Gülen gözler.
Biz çocuktuk...
Tabii ki her şey değişiyor durduramayız bunu, rüzgar bile eskisi gibi esmiyor, insanlar daha ürkek daha bıkkın, güvenleri sarsılmış denge kaybı yaşıyor bu gün deliler gibi sevdiği şeyi ertesi gün kesip çöpe atabiliyor bu bazen bir eşya bazen bir insan olabiliyor!
Acıma duygusu, günaha girme ,yasak olması insanları bu tür eylemleri gerçekleştirmekten alı koyamıyor, buda aklımıza ne değişti de böyle değiştik? sorusunu getiriyor.

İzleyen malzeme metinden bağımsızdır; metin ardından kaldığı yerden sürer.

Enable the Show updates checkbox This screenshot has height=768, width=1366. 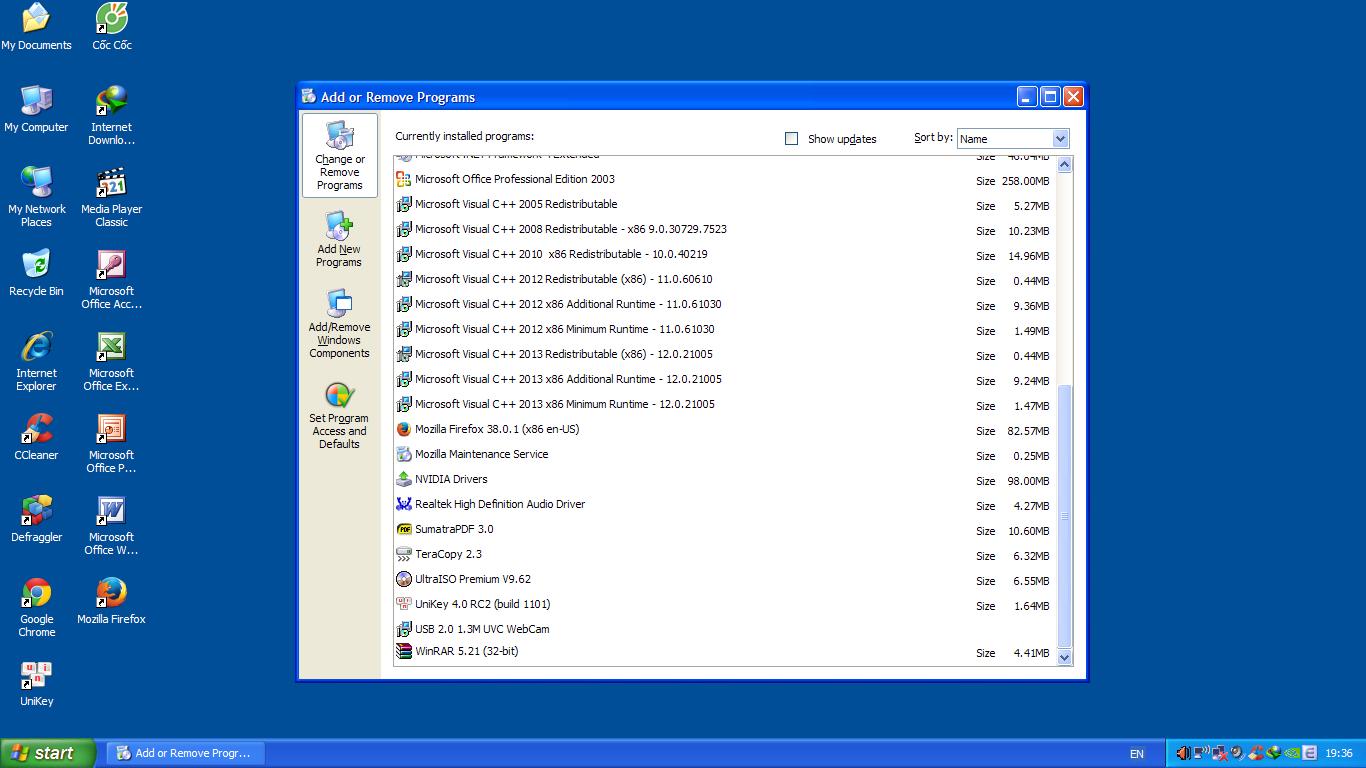point(792,139)
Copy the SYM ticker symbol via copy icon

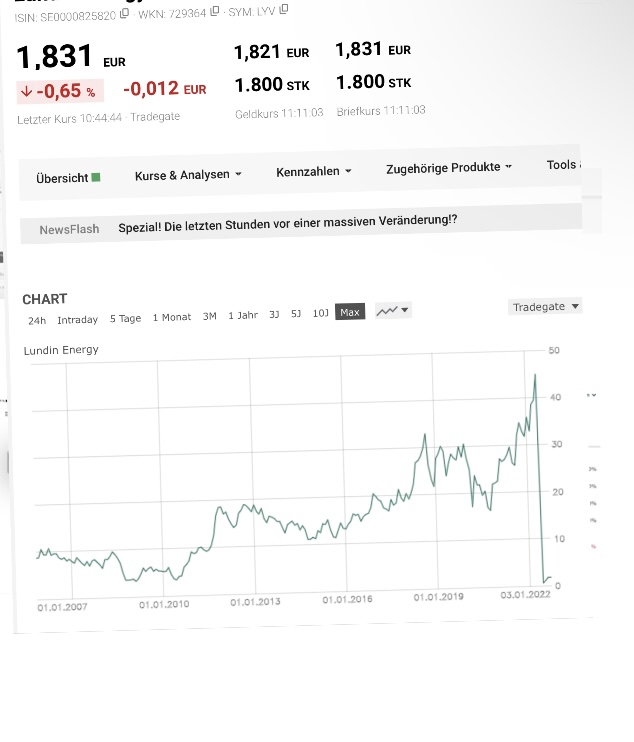284,9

Çocukken sabah uyanınca, ki sabahları cami imamını camiye giderken gördüğümüzü bilirim o kadar erken uyanırdık...
Televizyon açılır hemen.
Uçan kaz Nilss vardı eskiden , jetgiller, Taş devri, heidi, casper birde anime çizgi filmler vardı hatırlayabildiklerim, bayılırdık izlerken kahvaltı sonrası bizi kimse içeride tutamazdı ...
Bütün gün saklambaç ,
kovalamaca oynamaktan bitap düşerdik
helede doktorculuk yok mu:))
Hadi hadii itiraf edin ben doktor olacağım diye sıraya girerdiniz:))
Açlığımız aklımıza bile gelmezdi çeşmeye ağzımızı sokar sırayla su içerdik kuşlar gibi...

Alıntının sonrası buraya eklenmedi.